On VICE News: Critics Say Nuclear Deal Will 'Fuel Iran's Terrorism'

How Folks Around the World Are Reacting

As you might imagine, reactions to the deal have been mixed. Israeli Prime Minister Benjamin Netanyahu has slammed the deal as a historic blunder that will enable Iran to do even more to fund proxy conflicts in the region and pursue its ultimate sinister ambitions unabated. Most Republicans in America seem to share his broad sentiments. House Speaker John Boehner, for one, has started to spin the agreement as an endorsement of state-sponsored terrorism, a sign of American weakness, and a failure to achieve our true goal of a surefire end to any future Iranian bomb. (Congress will have 60 days to approve or reject the deal, or do nothing, but Obama will be able to veto a rejection.) 2016 presidential GOP hopefuls have already taken up Boehner's cry as a major new talking point, and will continue to badmouth the deal for months to come.

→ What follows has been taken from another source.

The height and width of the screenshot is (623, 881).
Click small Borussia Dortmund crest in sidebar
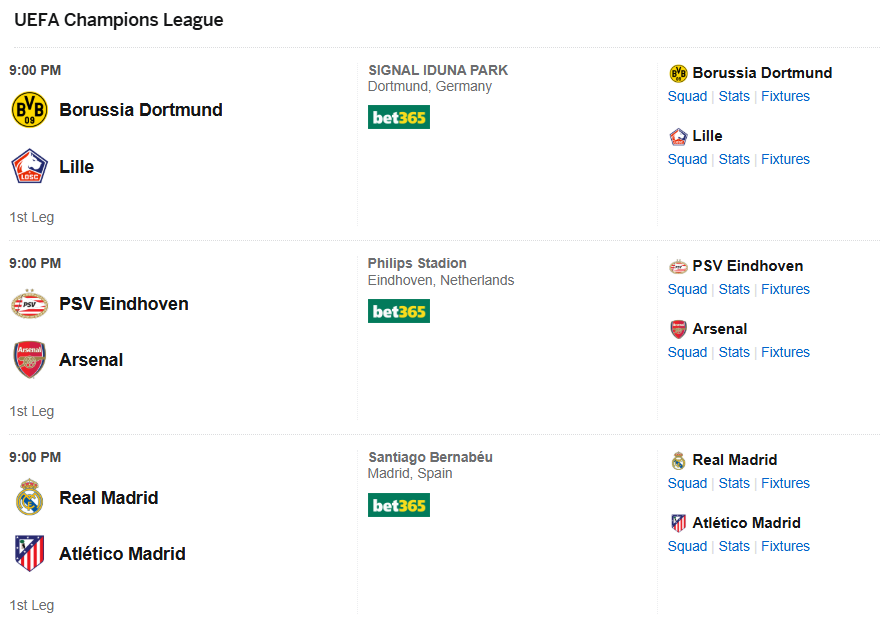pyautogui.click(x=678, y=74)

Why This Is Still a Pretty Damn Important Development

Removing a source of conflict between Iran and the West and opening up travel and trade will likely radically alter dialogue between all the nations involved. That's especially true given that, once sanctions unravel, it'll be very hard to ratchet them back up , meaning that this opening is a somewhat permanent development. So long as the deal can reach the first stage of implementation, we're looking at a major rewriting of the calculus of the global energy market, Middle Eastern affairs, and Iranian-Western diplomacy. Whoever you think emerged as the "winner" of these negotiations, it's inarguable that we just saw history being made.